Обязательное задание a –
Напечатайте без изменений часть фрагмента страницы о кочевых политшколах, которая открывается словами «По аналогии со» и завершается словами «фактором жизни политпросвещаемых.».

Фрагмент страницы –
Желая донести свои идеи до каждого, партийные структуры применяли определенные политические технологии, проводником которых являлась сеть политического просвещения населения. Задачей пропагандистов становилось приобщение народов России к политической жизни страны. Многие помнят шутку, что можно заставить «вращаться большую землю вокруг малой» путем проработки на собраниях всех уровней одной идеи, одной мысли, чтобы она в ходе обсуждения проникла в головы несведущих и была ими воспринята как собственная.

По аналогии со школами-передвижками, рассчитанными на работу в русских деревнях, для кочевых народов Сибири были созданы кочевые политшколы . Чтобы влиять на сознание беспартийных масс, внушать им новые идеи и понятия, лекторы и пропагандисты выезжали к населению. Ведь если гора не идет к Магомету….

Для того, чтобы приблизить к населению Севера далекие от них идеи, в планах бесед перемежались темы о международном положении страны и врагах пролетариата с занятиями о политике партии по национальному вопросу и освоении Севера. Назойливое желание властных структур войти в каждый дом, избу, чум «подслащалось» мелкими подарками и угощениями. Мы увидим ниже, что чай становился едва ли не главным фактором жизни политпросвещаемых.

В бывшем партийном архиве сохранились отчеты о работе пропагандистов кочевых политшкол в условиях Нарымского севера. Наиболее яркими являются документы В.А. Величко и А.П. Жданова, работавших в феврале-марте 1934 г. у эвенков р. Кети. Пропагандисты различались по уровню образованности, социальному положению, пониманию своих задач, умению излагать свои мысли. Первый дневник несет информацию о том, как велась пропаганды, каковы были ее формы и методы, а второй – кто ее осуществлял.

Автор первого дневника, Василий Арсеньевич Величко (1908-1987) – инструктор-пропагандист Нарымского окружкома ВКП (б). Известен специалистам как первый человек, написавший Сталину о случаях людоедства среди спецпереселенцев Назинского острова (1933 г.) . Он же является автором письма в Сибкрайком о причинах смертности селькупов Тымской производственно-охотничьей станции (1935) . Позднее известен как писатель, чьей постоянной темой были рассказы и очерки о социалистических преобразованиях в жизни народов Западной Сибири. В публикуемом ниже отчете В.А. Величко зафиксирован момент, когда он стал инициатором написания эвенками письма Сталину (1934 г.). Письмо адресату действительно было отправлено в Москву, и возможно, стало причиной бурного строительства объектов соцкультбыта пос. Орловка . А сам поселок стал центром туземного сельского совета.

Набор записей –

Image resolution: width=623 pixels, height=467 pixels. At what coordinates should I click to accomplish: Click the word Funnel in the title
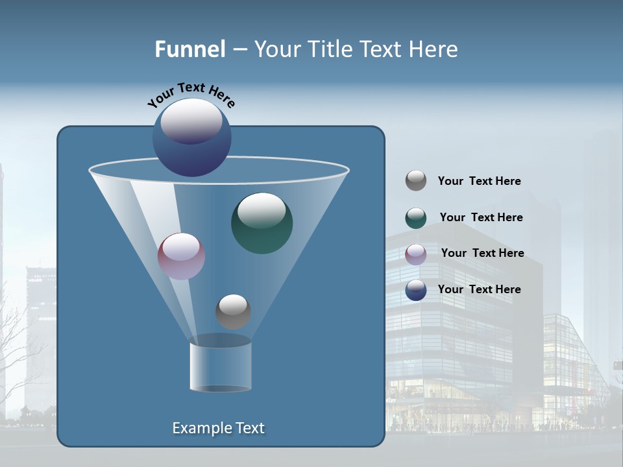(x=190, y=49)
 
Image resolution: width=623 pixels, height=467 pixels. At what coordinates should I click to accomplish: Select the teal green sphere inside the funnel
(x=262, y=224)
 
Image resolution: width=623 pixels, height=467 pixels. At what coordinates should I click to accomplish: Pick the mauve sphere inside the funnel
(x=181, y=256)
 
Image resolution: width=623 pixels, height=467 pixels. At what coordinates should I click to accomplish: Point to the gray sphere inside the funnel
(x=233, y=311)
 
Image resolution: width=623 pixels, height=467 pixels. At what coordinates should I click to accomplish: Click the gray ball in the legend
(x=416, y=181)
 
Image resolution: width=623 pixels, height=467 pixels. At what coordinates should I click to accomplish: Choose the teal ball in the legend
(x=416, y=218)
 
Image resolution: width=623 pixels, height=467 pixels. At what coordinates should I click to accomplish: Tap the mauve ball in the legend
(x=416, y=254)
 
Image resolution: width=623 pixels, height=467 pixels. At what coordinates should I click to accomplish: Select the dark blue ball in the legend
(x=416, y=290)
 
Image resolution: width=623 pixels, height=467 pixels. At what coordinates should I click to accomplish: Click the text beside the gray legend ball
(x=479, y=182)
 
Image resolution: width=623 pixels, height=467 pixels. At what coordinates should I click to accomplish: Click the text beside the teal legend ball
(x=481, y=218)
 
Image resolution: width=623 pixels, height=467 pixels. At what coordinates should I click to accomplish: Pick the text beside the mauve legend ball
(x=482, y=254)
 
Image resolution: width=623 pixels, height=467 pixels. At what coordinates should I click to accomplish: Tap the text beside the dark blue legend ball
(x=479, y=290)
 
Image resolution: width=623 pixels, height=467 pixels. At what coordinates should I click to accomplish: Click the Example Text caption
(x=218, y=428)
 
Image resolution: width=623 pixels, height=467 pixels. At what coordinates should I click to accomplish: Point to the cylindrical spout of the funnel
(x=221, y=366)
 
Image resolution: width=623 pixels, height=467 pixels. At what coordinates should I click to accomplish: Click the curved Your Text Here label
(x=191, y=95)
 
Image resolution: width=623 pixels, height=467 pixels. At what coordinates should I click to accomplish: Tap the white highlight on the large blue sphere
(x=191, y=121)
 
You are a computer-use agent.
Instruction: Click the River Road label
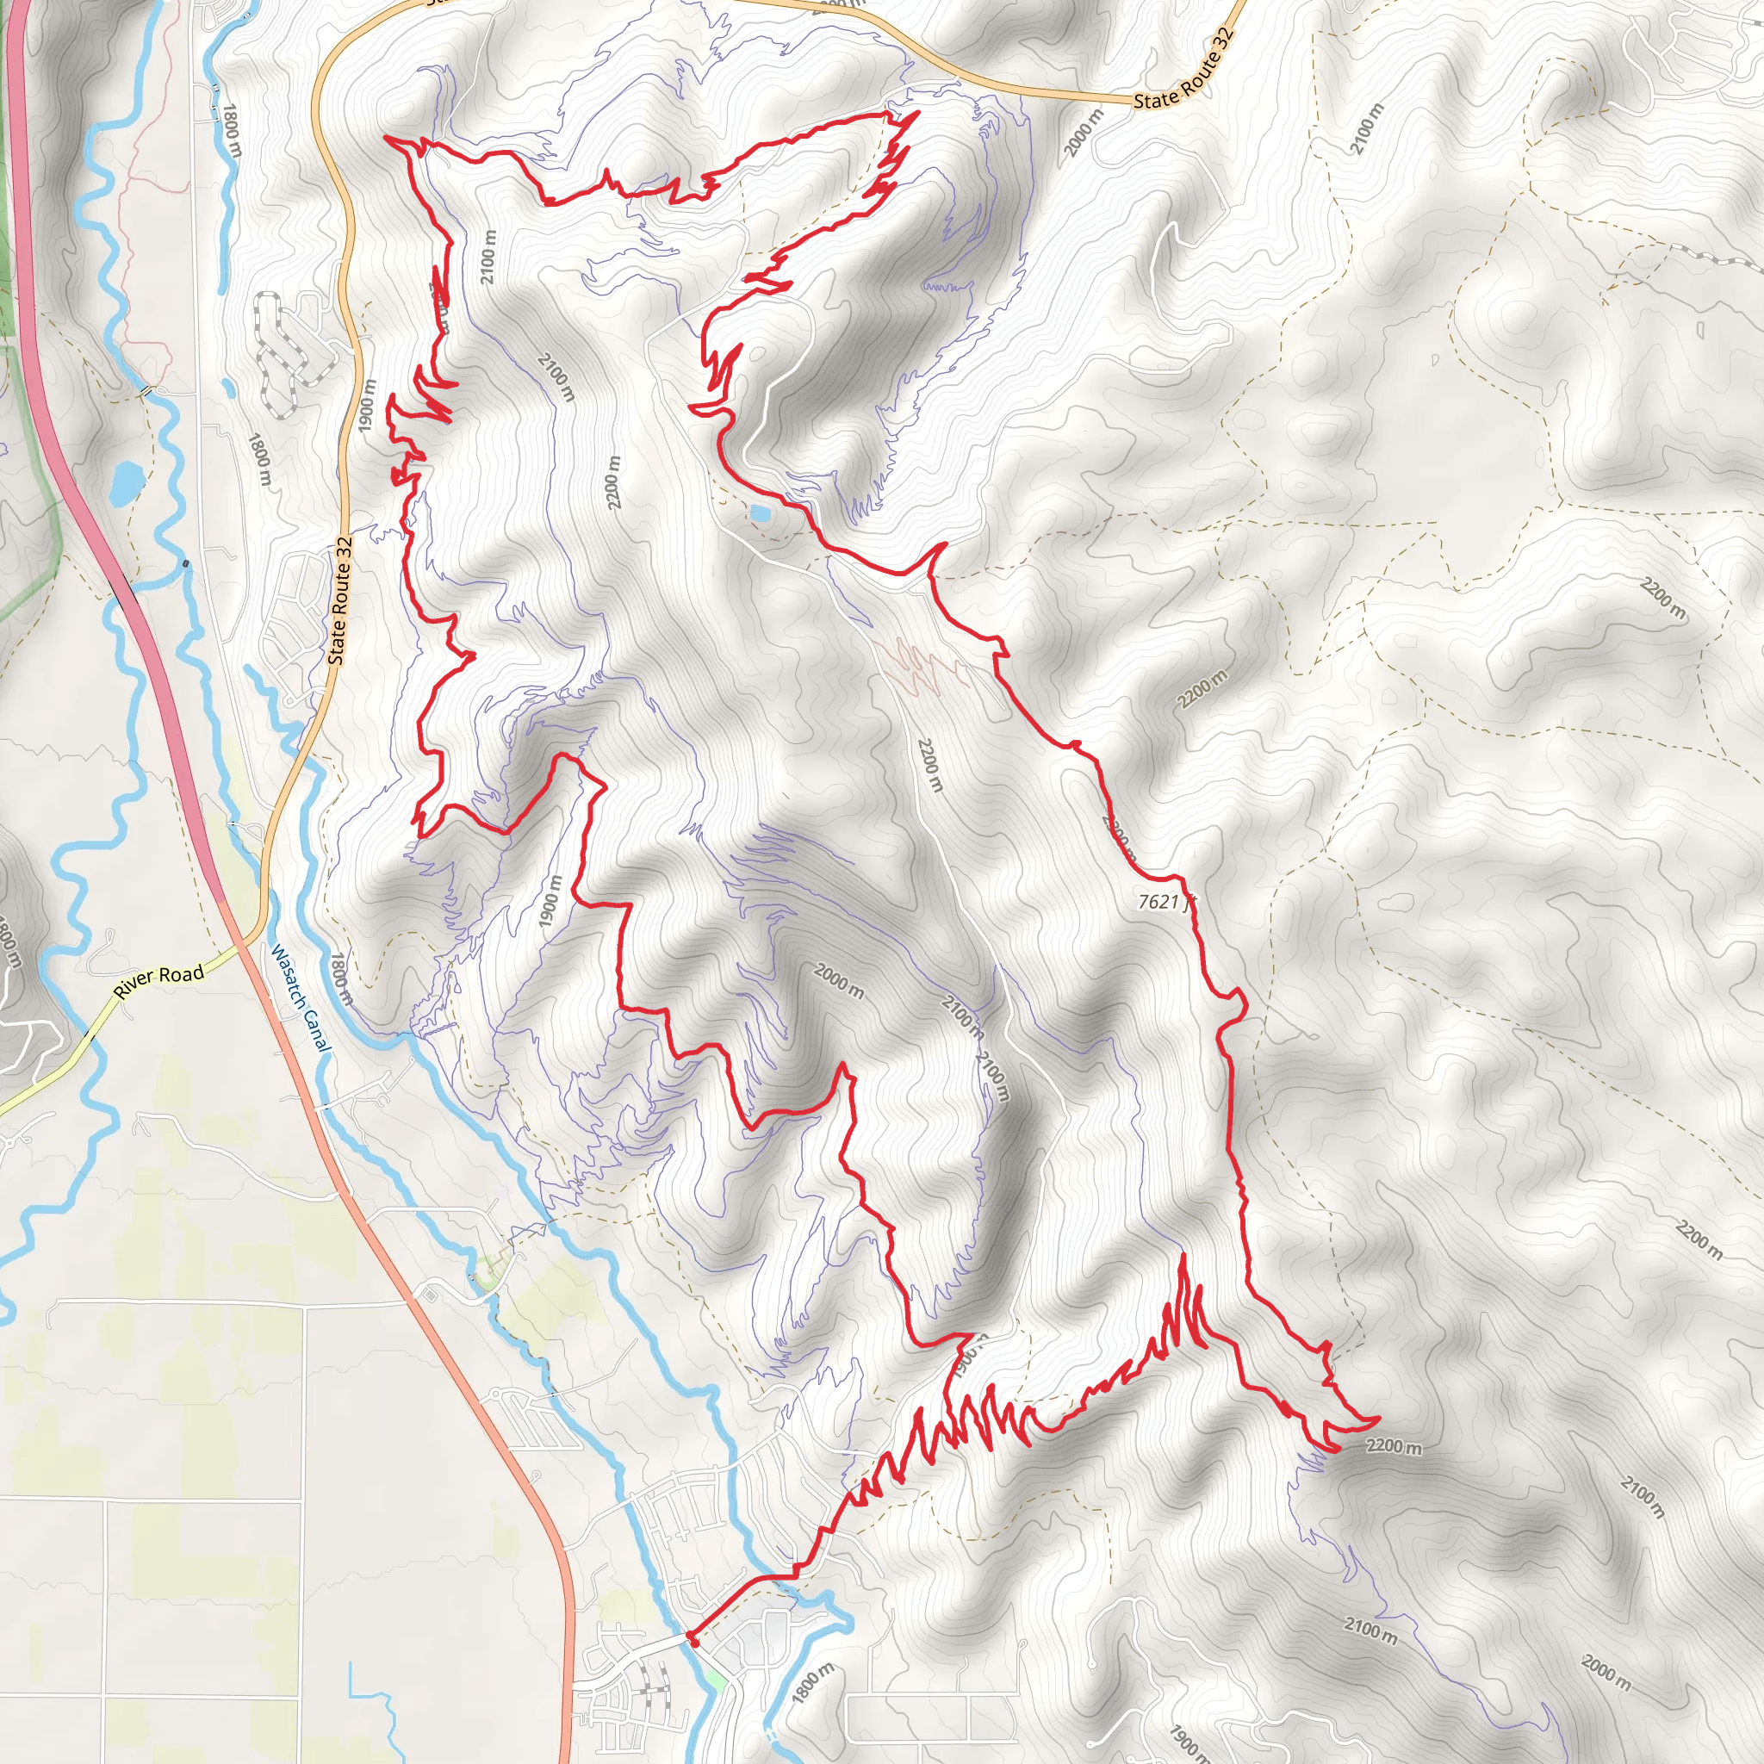(x=158, y=982)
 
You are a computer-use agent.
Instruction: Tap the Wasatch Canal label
(x=301, y=998)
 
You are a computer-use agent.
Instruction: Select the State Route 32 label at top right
(x=1183, y=69)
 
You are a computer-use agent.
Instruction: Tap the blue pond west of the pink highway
(x=127, y=482)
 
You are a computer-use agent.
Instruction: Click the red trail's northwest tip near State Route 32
(x=387, y=137)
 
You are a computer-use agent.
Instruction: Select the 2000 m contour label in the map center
(x=837, y=982)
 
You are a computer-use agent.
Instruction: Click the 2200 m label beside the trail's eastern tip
(x=1394, y=1447)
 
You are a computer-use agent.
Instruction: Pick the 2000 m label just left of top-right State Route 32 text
(x=1084, y=133)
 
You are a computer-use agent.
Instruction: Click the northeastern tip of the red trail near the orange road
(x=916, y=112)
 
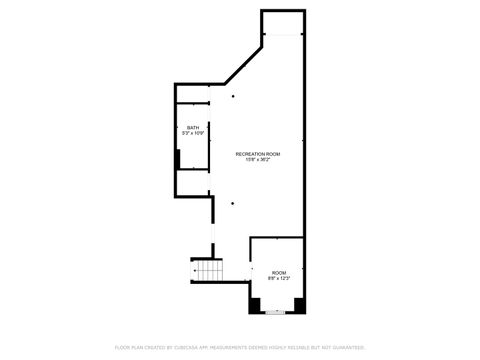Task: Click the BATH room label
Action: [193, 127]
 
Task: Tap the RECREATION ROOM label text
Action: [258, 153]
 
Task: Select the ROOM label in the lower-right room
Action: [278, 272]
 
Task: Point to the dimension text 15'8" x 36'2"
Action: [258, 160]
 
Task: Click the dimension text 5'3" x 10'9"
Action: [193, 133]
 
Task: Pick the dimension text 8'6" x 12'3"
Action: [278, 278]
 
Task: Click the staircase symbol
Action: [207, 272]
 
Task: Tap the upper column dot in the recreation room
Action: [232, 97]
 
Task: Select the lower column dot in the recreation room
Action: [232, 203]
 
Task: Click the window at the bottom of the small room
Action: [275, 311]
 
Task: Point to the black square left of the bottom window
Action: [255, 304]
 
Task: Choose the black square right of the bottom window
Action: [295, 304]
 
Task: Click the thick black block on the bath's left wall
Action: [177, 160]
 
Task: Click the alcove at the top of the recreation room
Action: [282, 22]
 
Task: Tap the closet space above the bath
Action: [192, 92]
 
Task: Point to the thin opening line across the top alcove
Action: [282, 35]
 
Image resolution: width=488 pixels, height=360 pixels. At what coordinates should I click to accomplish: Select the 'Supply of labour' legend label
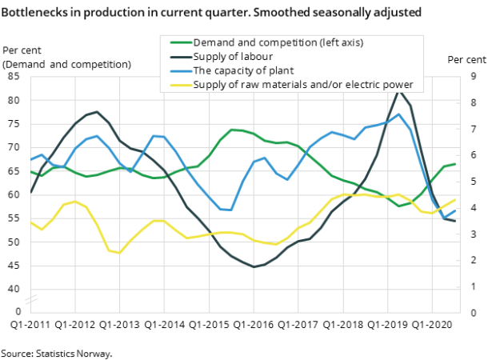pos(233,56)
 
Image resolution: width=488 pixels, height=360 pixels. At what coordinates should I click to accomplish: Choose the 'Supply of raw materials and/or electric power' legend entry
pos(302,85)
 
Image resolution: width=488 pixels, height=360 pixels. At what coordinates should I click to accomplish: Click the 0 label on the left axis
pos(18,310)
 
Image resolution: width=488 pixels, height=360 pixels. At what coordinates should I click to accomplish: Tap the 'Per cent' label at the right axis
pos(466,60)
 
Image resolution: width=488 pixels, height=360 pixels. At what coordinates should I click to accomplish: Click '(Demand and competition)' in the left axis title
pos(67,64)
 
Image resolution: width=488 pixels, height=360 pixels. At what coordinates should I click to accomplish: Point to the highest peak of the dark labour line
pos(399,91)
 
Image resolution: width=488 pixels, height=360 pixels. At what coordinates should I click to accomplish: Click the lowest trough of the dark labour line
pos(254,266)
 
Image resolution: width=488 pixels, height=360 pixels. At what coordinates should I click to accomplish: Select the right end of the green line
pos(455,164)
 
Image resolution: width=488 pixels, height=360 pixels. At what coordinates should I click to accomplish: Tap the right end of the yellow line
pos(455,200)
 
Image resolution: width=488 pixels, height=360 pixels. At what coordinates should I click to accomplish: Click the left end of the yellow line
pos(31,222)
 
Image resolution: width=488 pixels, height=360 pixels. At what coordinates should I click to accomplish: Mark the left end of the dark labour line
pos(31,193)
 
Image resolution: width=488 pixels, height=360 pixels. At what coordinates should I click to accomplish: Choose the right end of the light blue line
pos(455,211)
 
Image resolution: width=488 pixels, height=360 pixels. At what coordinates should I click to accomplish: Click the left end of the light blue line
pos(31,160)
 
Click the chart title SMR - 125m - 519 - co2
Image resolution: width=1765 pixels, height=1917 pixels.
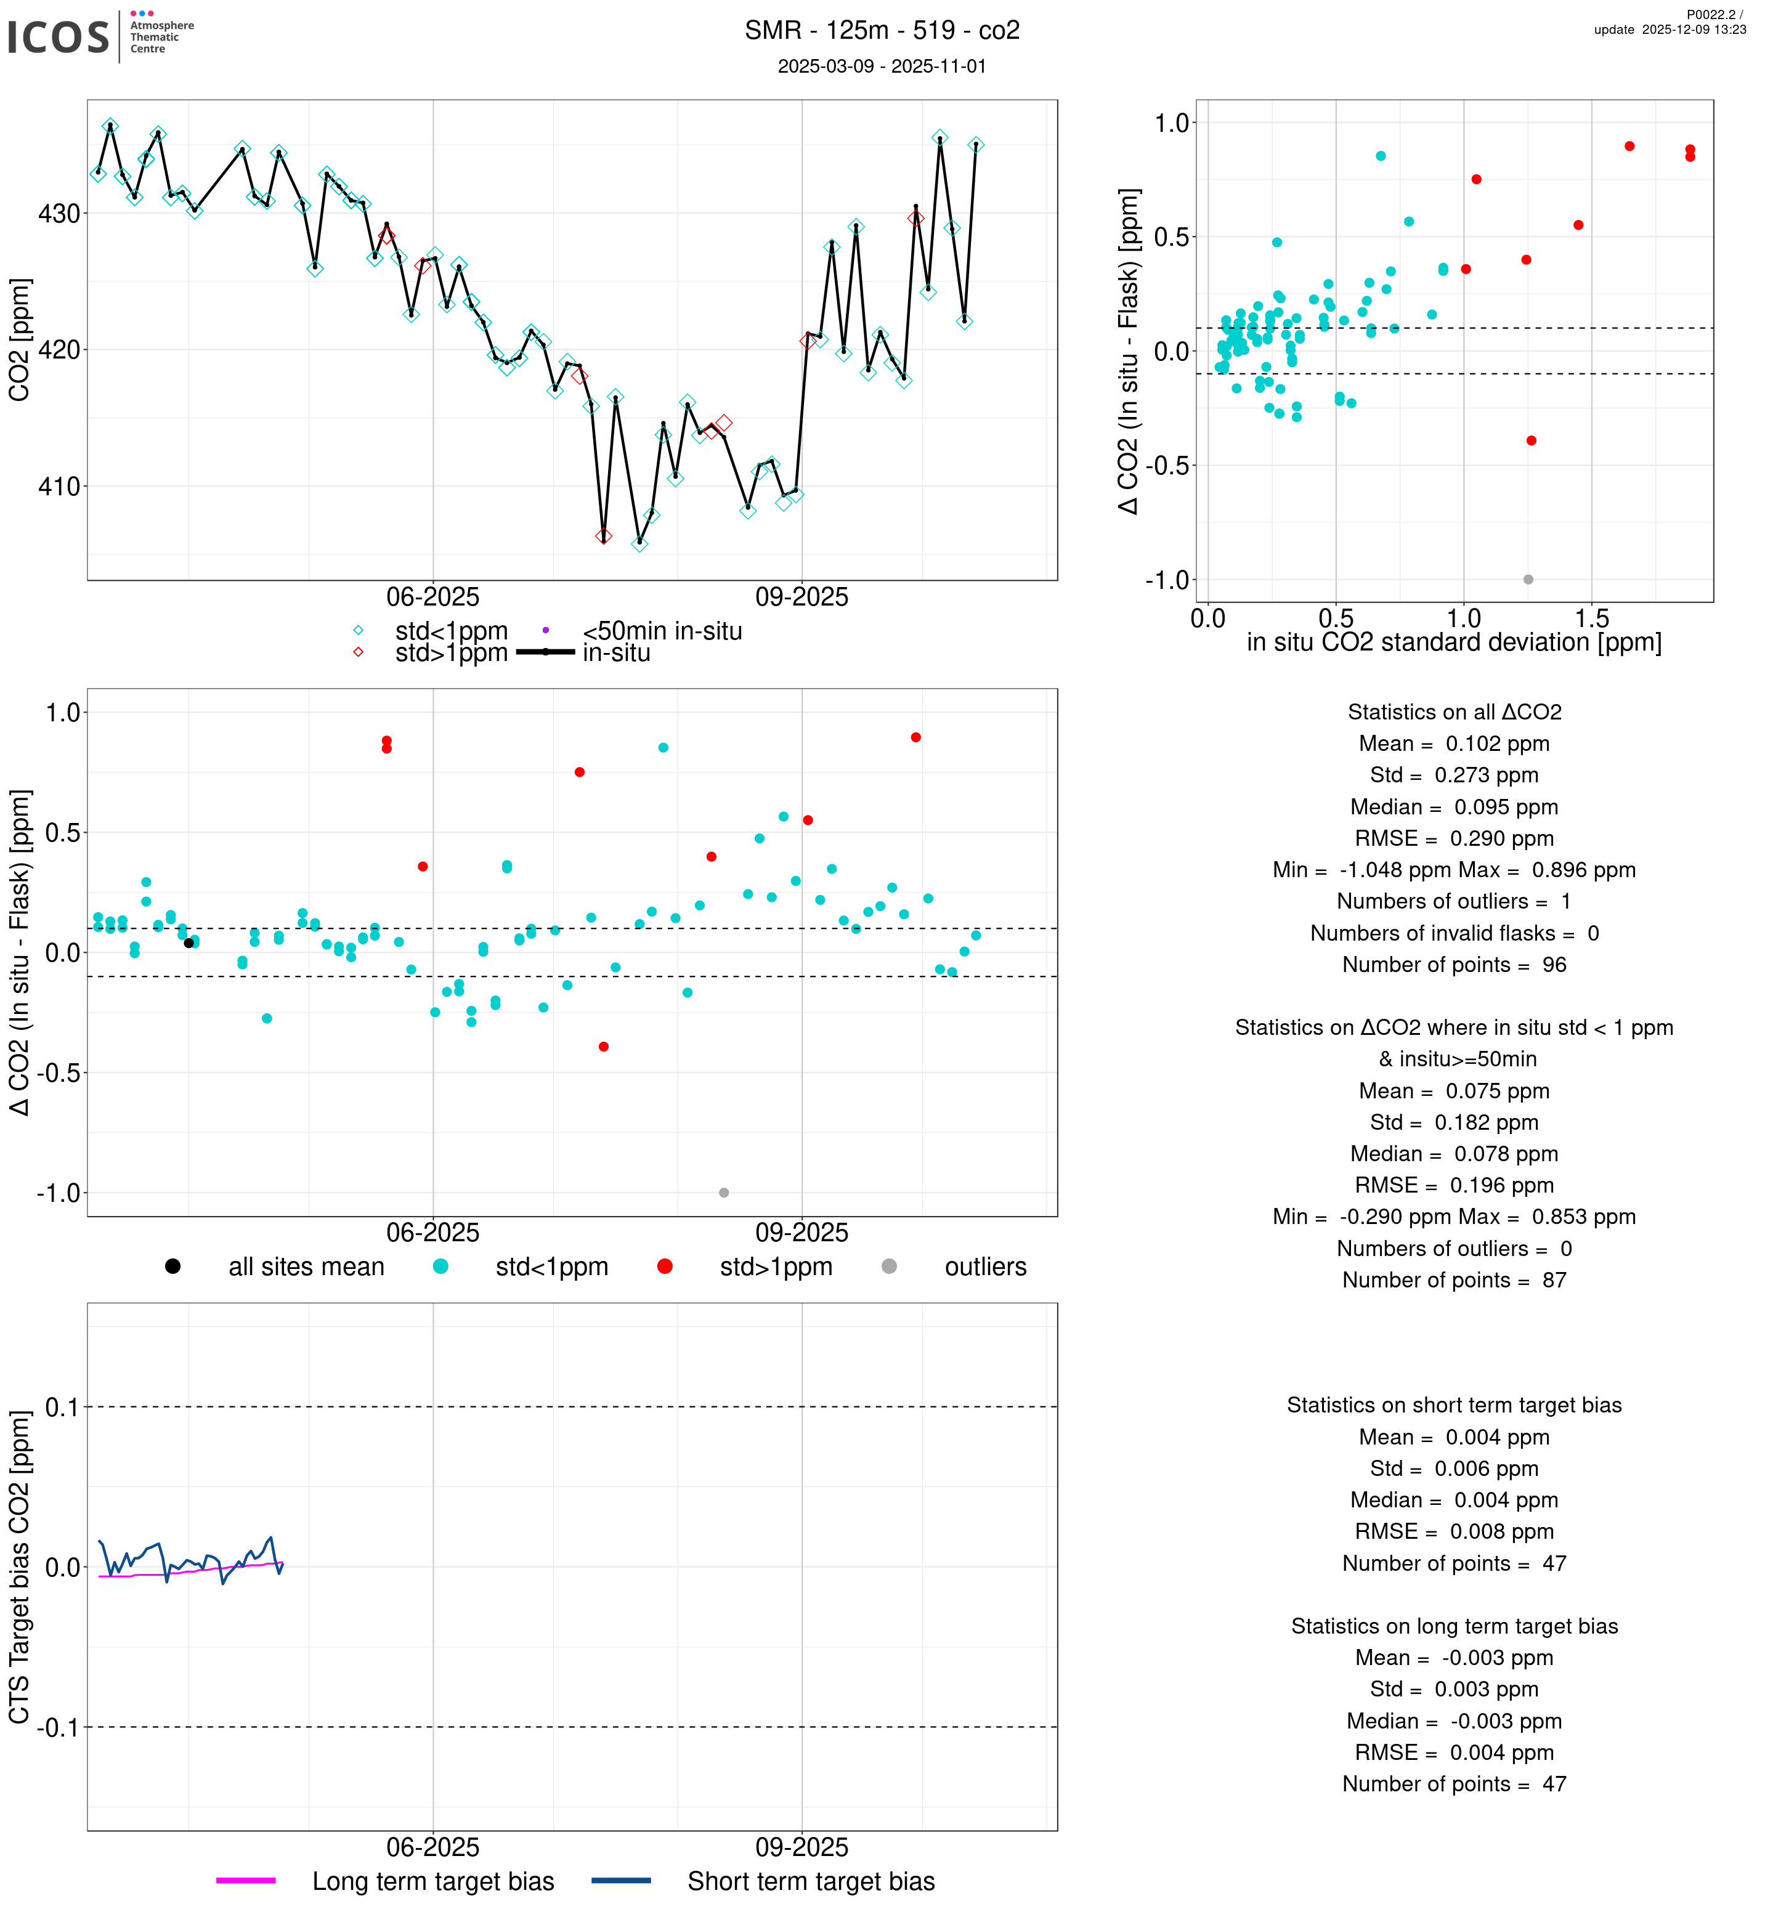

Обязательное задание b –
Преобразуйте в таблицу Markdown со столбцами «Номер» и «Строка» ту часть записей, что начинается со строки, содержащей «left end of the yellow line», и тянется до конца записей включительно. Пустые строки пропустите, изображения в ответ не включайте.

Верный ответ a –
По аналогии со школами-передвижками, рассчитанными на работу в русских деревнях, для кочевых народов Сибири были созданы кочевые политшколы . Чтобы влиять на сознание беспартийных масс, внушать им новые идеи и понятия, лекторы и пропагандисты выезжали к населению. Ведь если гора не идет к Магомету….

Для того, чтобы приблизить к населению Севера далекие от них идеи, в планах бесед перемежались темы о международном положении страны и врагах пролетариата с занятиями о политике партии по национальному вопросу и освоении Севера. Назойливое желание властных структур войти в каждый дом, избу, чум «подслащалось» мелкими подарками и угощениями. Мы увидим ниже, что чай становился едва ли не главным фактором жизни политпросвещаемых.

Верный ответ b –
| Номер | Строка |
|---|---|
| 1 | Image resolution: width=488 pixels, height=360 pixels. At what coordinates should I click to accomplish: Click the left end of the yellow line |
| 2 | pos(31,222) |
| 3 | Image resolution: width=488 pixels, height=360 pixels. At what coordinates should I click to accomplish: Mark the left end of the dark labour line |
| 4 | pos(31,193) |
| 5 | Image resolution: width=488 pixels, height=360 pixels. At what coordinates should I click to accomplish: Choose the right end of the light blue line |
| 6 | pos(455,211) |
| 7 | Image resolution: width=488 pixels, height=360 pixels. At what coordinates should I click to accomplish: Click the left end of the light blue line |
| 8 | pos(31,160) |
| 9 | Click the chart title SMR - 125m - 519 - co2 |
| 10 | Image resolution: width=1765 pixels, height=1917 pixels. |